The selectmen voted yesterday to remove their commercial wind turbine bylaw from the May 5 town meeting warrant.
“There were too many holes (in the bylaw),” chairwoman Linda Burt said yesterday. Some members of the board were not happy with last-minute revisions to the commercial turbine bylaw made by Selectman Martin McDonald because they did not have time to discuss or vote on them.
McDonald said he was trying to incorporate suggestions he’d gleaned from the planning board’s public hearing on the bylaw Wednesday night and other critiques.
For selectmen, one major problem with their proposed bylaw was that it required so much land, 33 acres per 400-foot-tall turbine, that the town could never have built one on municipal property. Ironically, the board had been critical of a rival petitioned commercial bylaw proposal that would have mandated 132 acres for the same-sized turbine.
In addition to the proposed commercial wind turbine bylaw, the selectmen also pulled a proposal that would have governed small 25-kilowatt to 60-kilowatt turbines suitable for private property owners. Burt said that proposed bylaw had problems as well.
That leaves the petitioned article as the only wind turbine proposal on the town meeting warrant. The petitioned article covers commercial turbines.

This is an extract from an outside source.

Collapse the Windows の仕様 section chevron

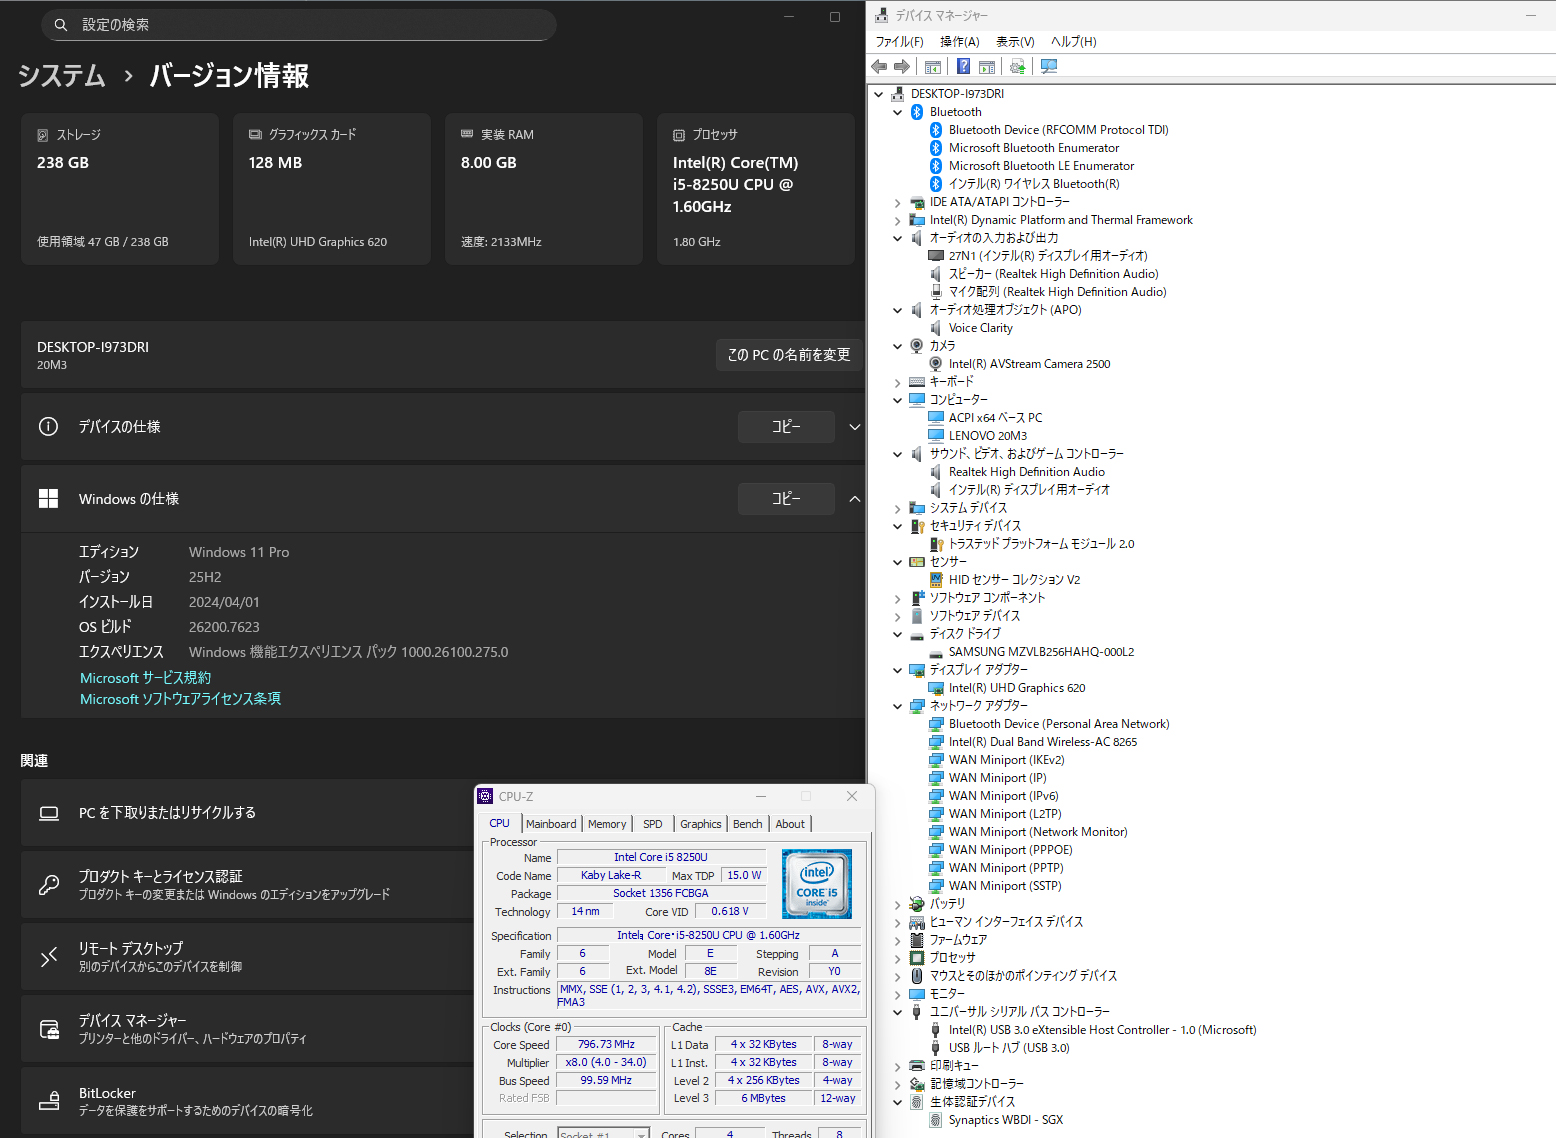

The petitioned article was crafted over the past year by a town panel known as the Ad Hoc Committee. Appointed by the selectmen, the panel was drawn from members of the planning board, abutters to the town-owned land where town officials had originally considered installing as many as four large wind turbines, members of the town energy committee, and a “neutral” citizen. After some selectmen re-wrote portions of the bylaw the panel drafted, some panel members decided to submit their original proposal as a petitioned article and let town meeting decide between their version and the selectmen’s version.
Pam Carlo, one of the abutters who objected to both the size and number of the town project, said the whole process may just be showing what many already believe: Eastham is too small and crowded for industrial-sized turbines.
“If the Queen Mary doesn’t fit, then you don’t berth it here,” she said.
Two years ago, the Massachusetts Technology Collaborative, working with the town’s energy committee, suggested four large turbines would be needed to attract a private contractor to finance, build and run them. Abutters and other residents waged a spirited campaign to stop the project. The selectmen said yesterday they decided to notify the Massachusetts Technology Collaborative that they no longer want to consider building four large turbines in North Eastham.